Cela s'explique en partie par le fait que des individus ou des équipes sont plus agiles lorsqu'il s'agit d'adapter des logiciels, au contraire d’entreprises entières qui doivent passer par des processus établis, des étapes de prise de décision et des stratégies coordonnées en matière d'innovation et d'achat de logiciels. Les individus et les petits groupes peuvent, en termes familiers, « se contenter de le faire ». C’est le cas par exemple d’un collaborateur qui essaye un nouvel outil, découvre son impact positif sur son travail quotidien et transmet cette expérience à ses collègues. Les solutions « plug-and-play » ou « freemium » faciles d’accès, telles que les outils de traduction ou de gestion de projet, trouvent rapidement leur place dans le monde du travail. Le contraste est saisissant avec l'entreprise, qui doit souvent passer par des phases plus ou moins longues de sélection, de test et de mise en œuvre lors de l'achat d'un nouveau logiciel. Avant qu’un nouvel outil officiel n’arrive entre les mains du collaborateur, le chemin peut être encore long.

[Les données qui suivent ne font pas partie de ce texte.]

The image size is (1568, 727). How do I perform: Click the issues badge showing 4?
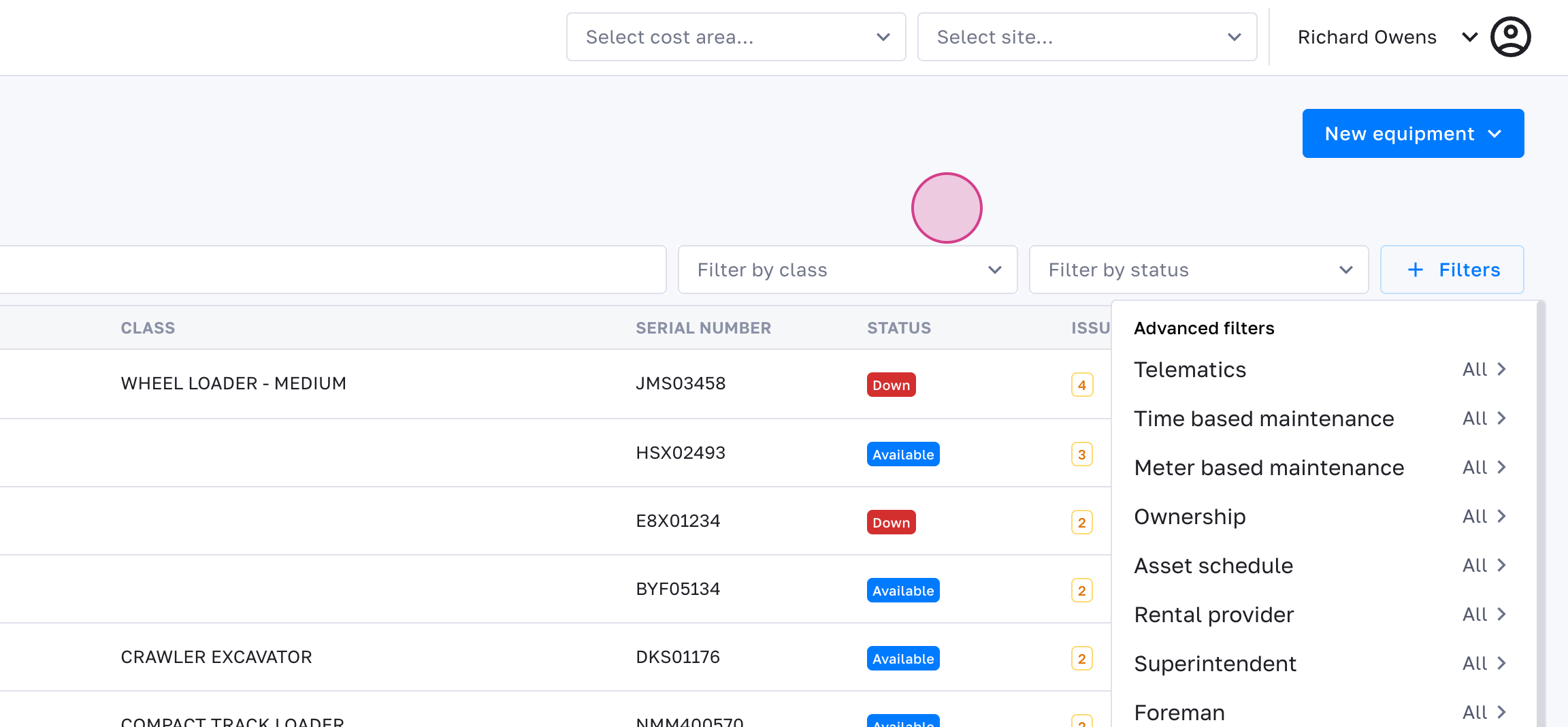tap(1081, 385)

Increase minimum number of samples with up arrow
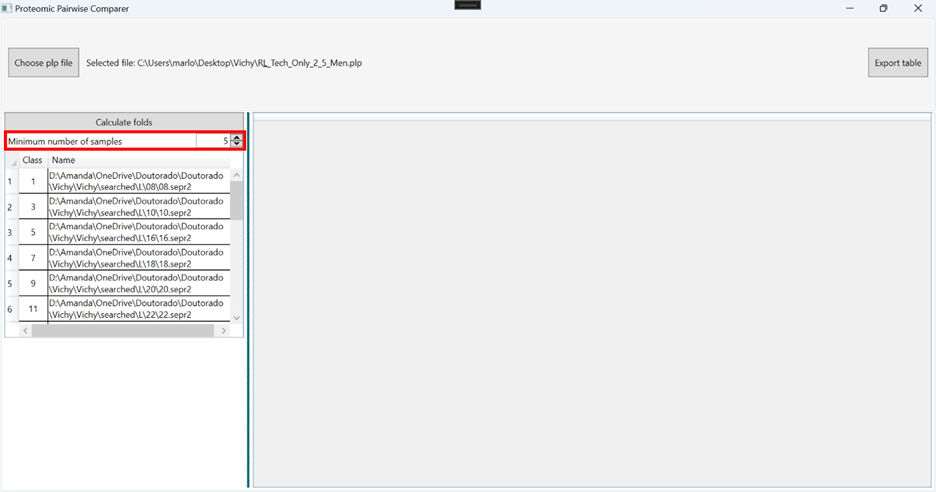237,138
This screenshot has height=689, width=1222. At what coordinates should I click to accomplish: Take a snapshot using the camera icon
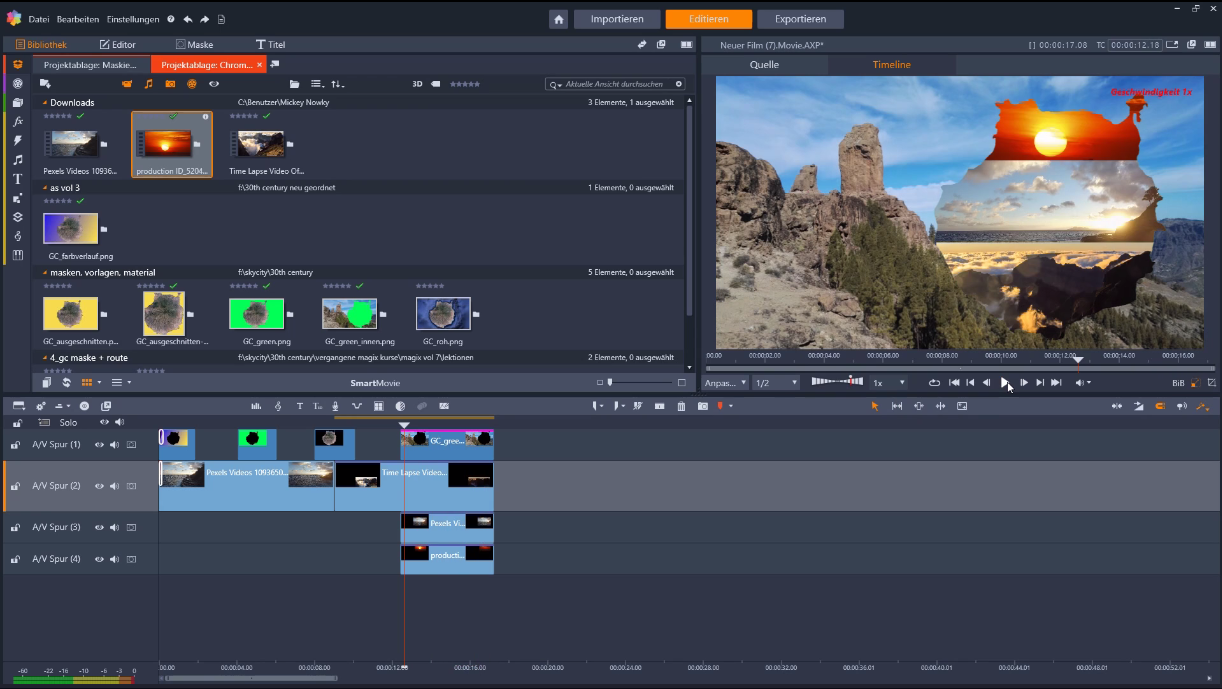(703, 406)
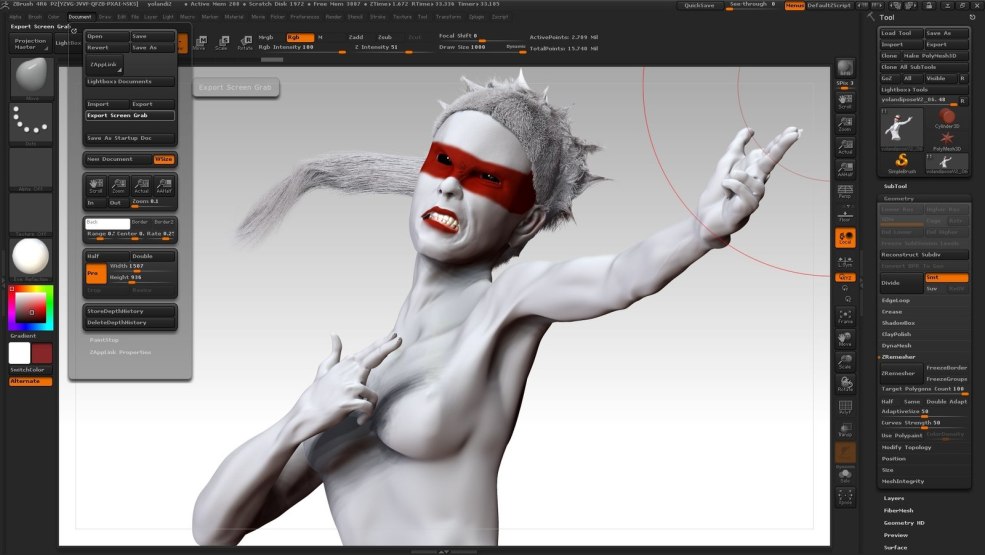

Innovation et satisfaction : pourquoi les salariés se tournent vers le Shadow IT
Le fait que de nombreux collaborateurs soient tentés d'utiliser leurs propres outils au détriment de ceux officiellement proposés s’explique tout d’abord par un manque d'innovation. Lorsque l'actualisation des logiciels internes d'une entreprise n'est pas en phase avec les dernières évolutions du marché, elle constitue un obstacle à la productivité, à l'efficacité et à la croissance. Pour ne pas se laisser distancer par la concurrence, ou simplement pour améliorer leur propre vie professionnelle et leur productivité, ils se tournent alors vers ces outils pour compenser ce manque. La prolifération du Shadow IT n'est toutefois pas uniquement dû à un manque d'innovation. Il peut également résulter d'une insatisfaction générale à l'égard des outils fournis. Par exemple, si les outils ne répondent pas aux besoins des collaborateurs.

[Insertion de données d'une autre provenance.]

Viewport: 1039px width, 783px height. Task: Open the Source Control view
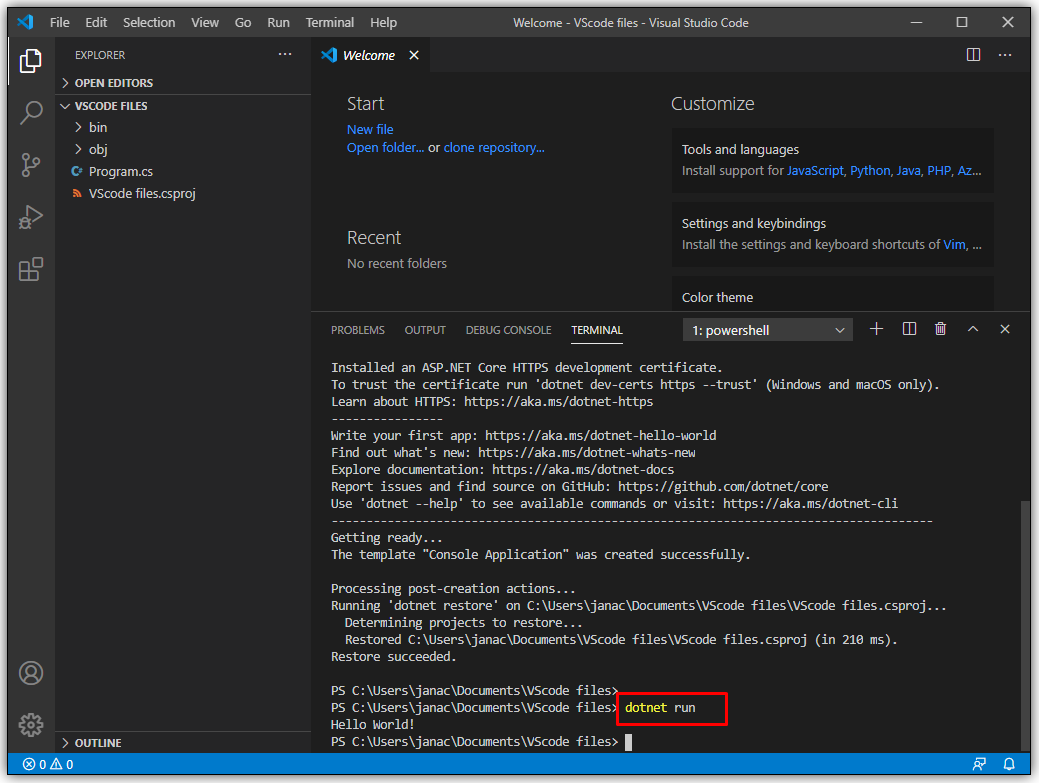pos(31,165)
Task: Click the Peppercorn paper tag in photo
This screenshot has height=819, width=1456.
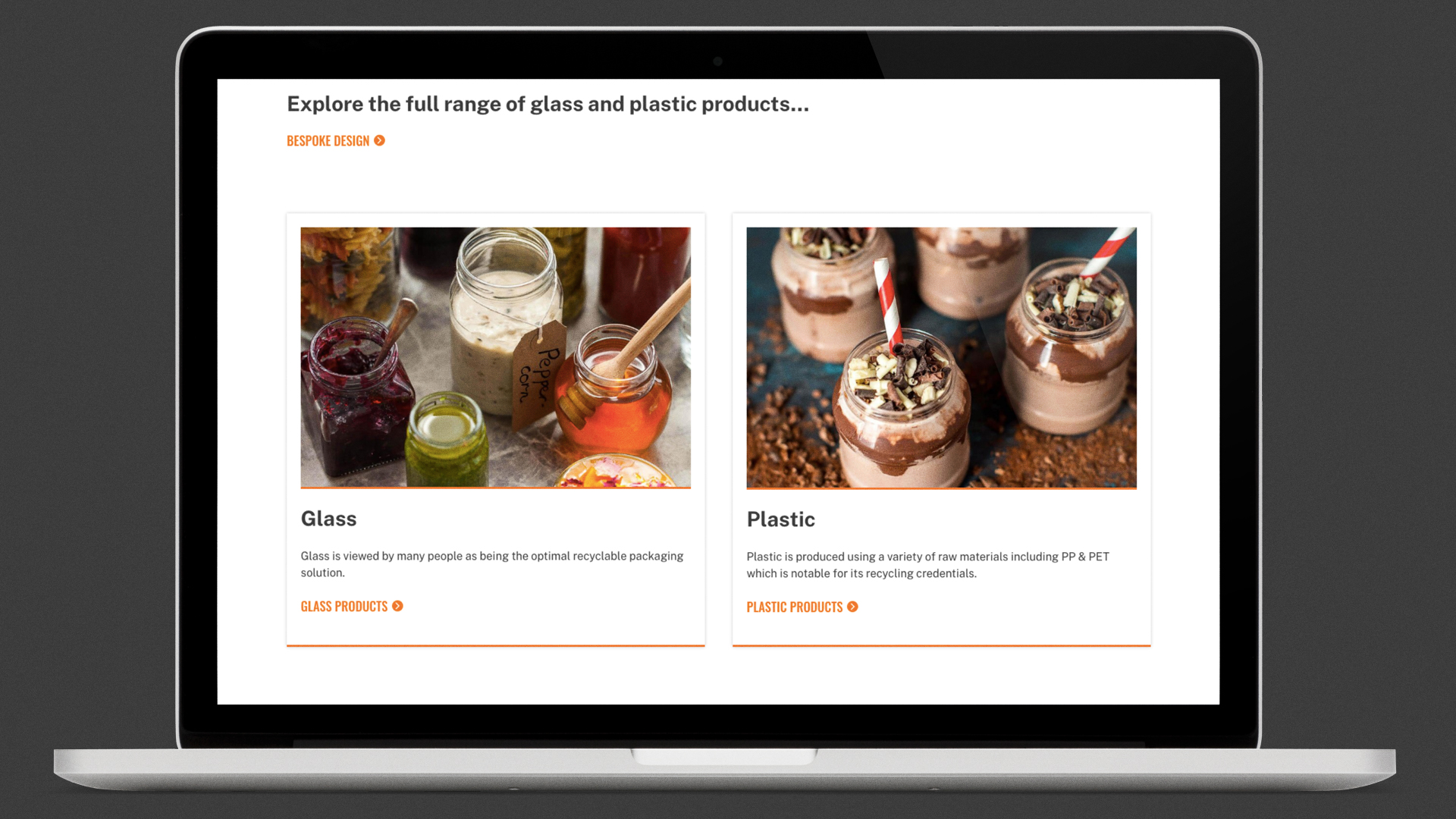Action: tap(538, 373)
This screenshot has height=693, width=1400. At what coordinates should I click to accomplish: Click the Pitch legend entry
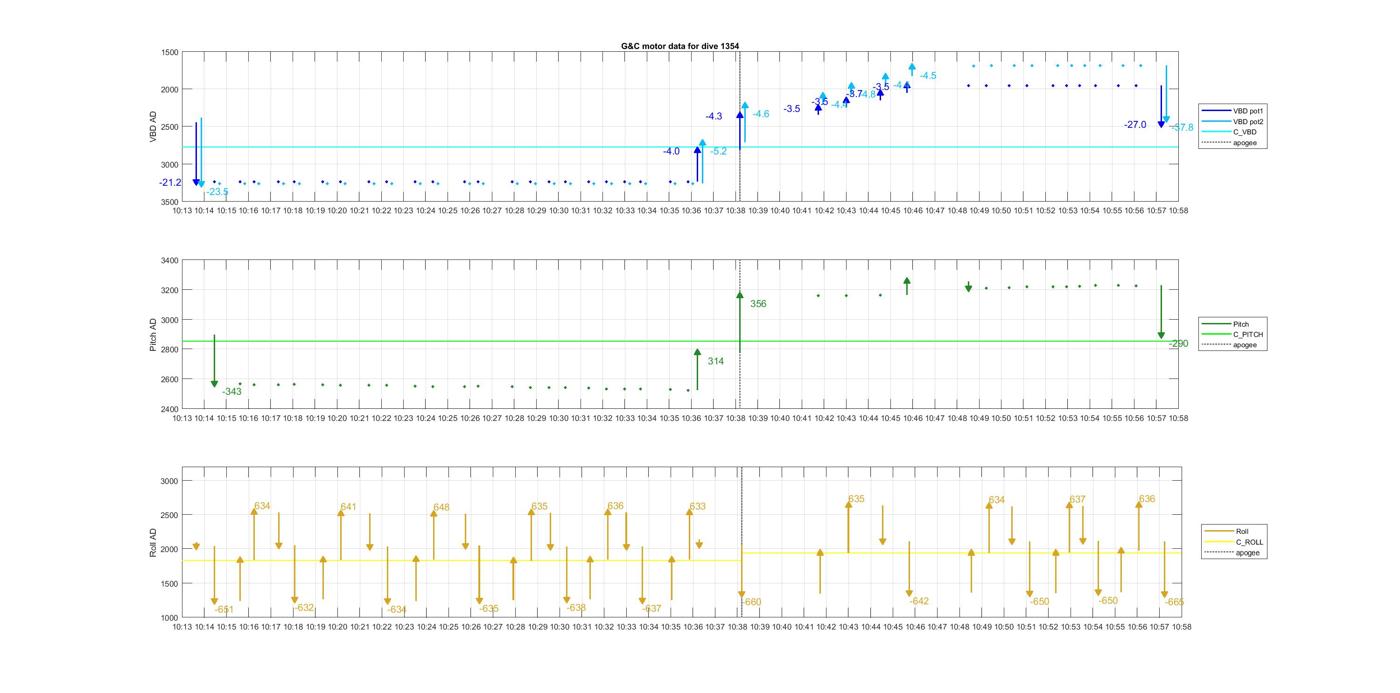coord(1241,324)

Des études ont d’ailleurs démontré qu'il existait une corrélation directe entre l'insatisfaction des collaborateurs à l'égard des logiciels fournis par une organisation et l'essor du Shadow IT. Selon un rapport de la plateforme RH Beezy, près de deux tiers (61%) des salariés ne sont pas vraiment satisfaits des solutions logicielles mises à leur disposition. Par conséquent, 40 % d'entre eux utilisent des outils non autorisés.
La lumière comporte toujours sa part d’ombre
La plupart des collaborateurs souhaitent rendre leur travail quotidien plus efficace et plus productif à l'aide d'outils non approuvés au préalable. Dans une enquête menée par l'éditeur de logiciels LeanIX, 97% des professionnels de l’IT ont déclaré être plus productifs lorsqu'ils sont autorisés à utiliser les applications et les solutions logicielles qu'ils préfèrent.

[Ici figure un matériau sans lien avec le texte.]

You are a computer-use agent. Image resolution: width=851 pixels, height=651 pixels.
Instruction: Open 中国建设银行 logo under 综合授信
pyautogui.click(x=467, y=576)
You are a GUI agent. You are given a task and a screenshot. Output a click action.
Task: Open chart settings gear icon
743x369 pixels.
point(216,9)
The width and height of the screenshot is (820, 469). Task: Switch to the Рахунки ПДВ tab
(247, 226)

Cependant, il est également vrai que démocratiser le Shadow IT ne peut pas être une solution pérenne. Cette pratique est révélatrice de lacunes en matière d'innovation et de satisfaction des collaborateurs, mais peut surtout constituer un risque pour les organisations.
Tôt ou tard, elle peut engendrer des pertes financières, notamment lorsque des outils coûteux ne sont pas pleinement exploités au profit d’outils alternatifs. Le Shadow IT, notamment lorsqu’il n’est pas structuré, peut avoir également un impact sur l'efficacité opérationnelle d'une organisation. En effet, ces outils sont majoritairement choisis et utilisés en fonction des préférences individuelles de chaque collaborateur ou de groupes plus ou moins importants, sans pour autant correspondre aux besoins de l'entreprise dans son ensemble. Le Shadow IT parasite les flux de travail et les processus établis puisqu’il ne peut pas y être intégré de manière fluide. Des silos sont ainsi créés avec des données qui sont collectées dans des piles logicielles individuelles plus petites, mais qui ne sont pas accessibles aux autres tiers. Il en résulte des processus inefficaces et sujets aux erreurs, un manque de collaboration et une communication rompue.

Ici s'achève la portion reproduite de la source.